Problem to solve: The lines to copy run from the one containing "Task: Click where" to the last line of the entries; output those lines exactly and only them, without pictures.

====== Data provided

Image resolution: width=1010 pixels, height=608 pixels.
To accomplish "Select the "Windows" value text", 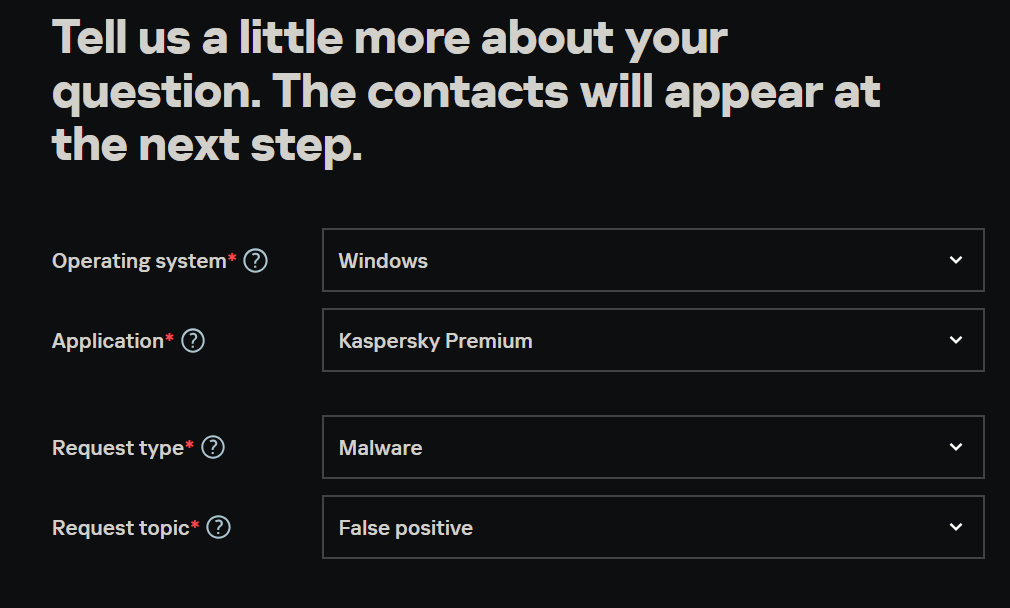I will [383, 261].
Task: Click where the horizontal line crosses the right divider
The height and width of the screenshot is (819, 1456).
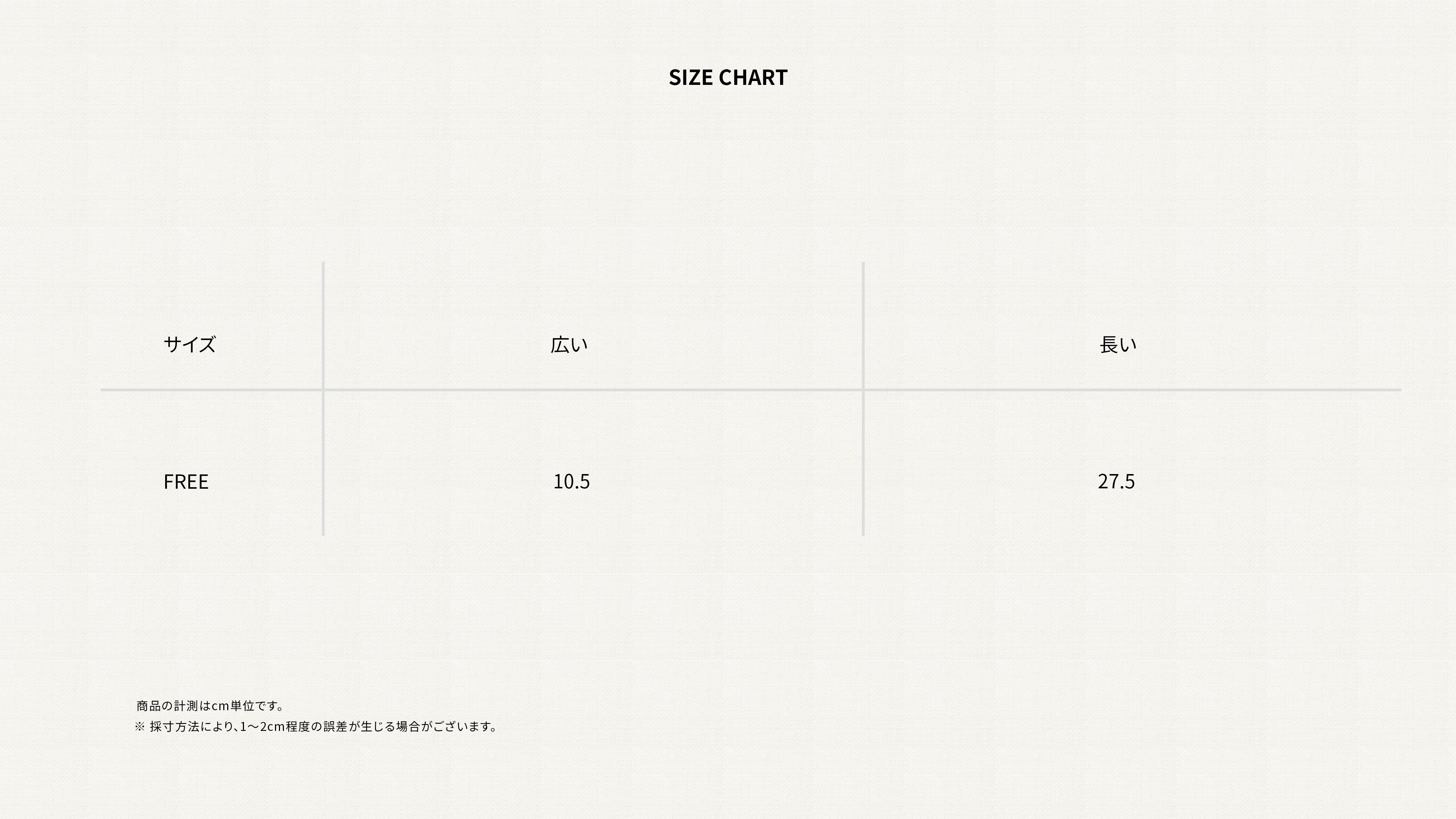Action: (x=863, y=390)
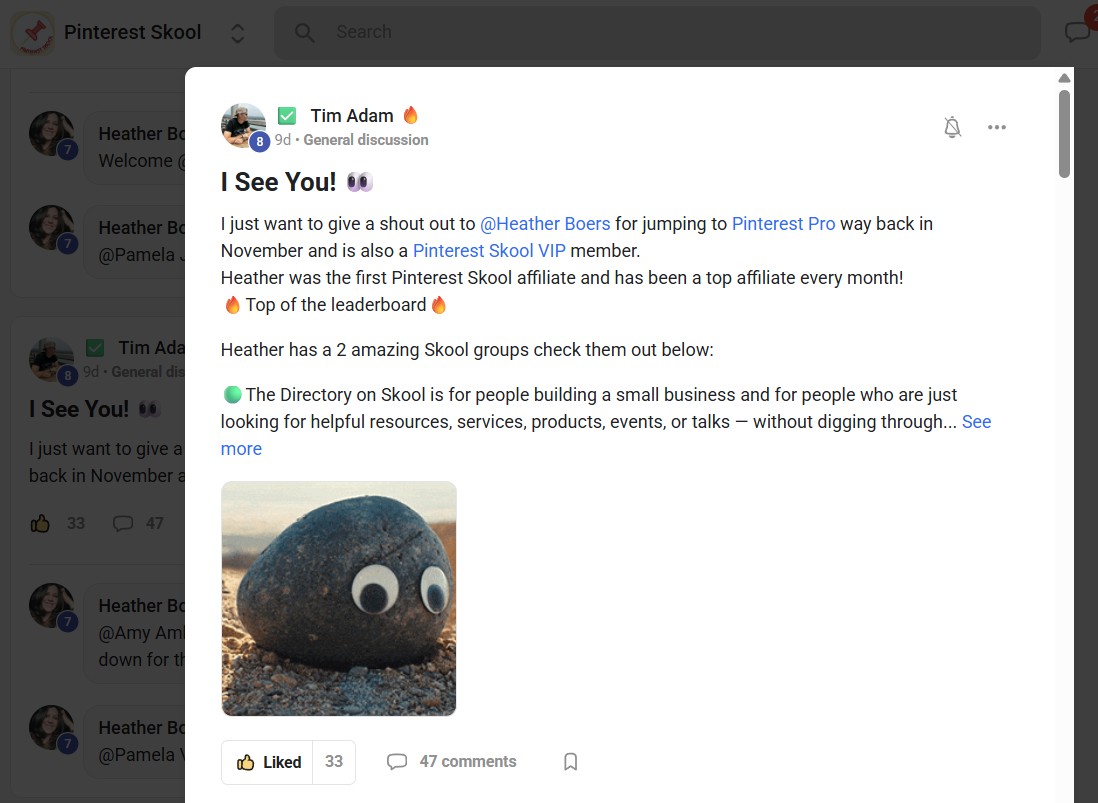Open the three-dot post options menu
Screen dimensions: 1098x803
996,127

============

Answer box:
Task: Click where the horizontal line crosses the right divider
The height and width of the screenshot is (819, 1456).
Action: (x=863, y=390)
Open the three-dot post options menu
Screen dimensions: 1098x803
996,127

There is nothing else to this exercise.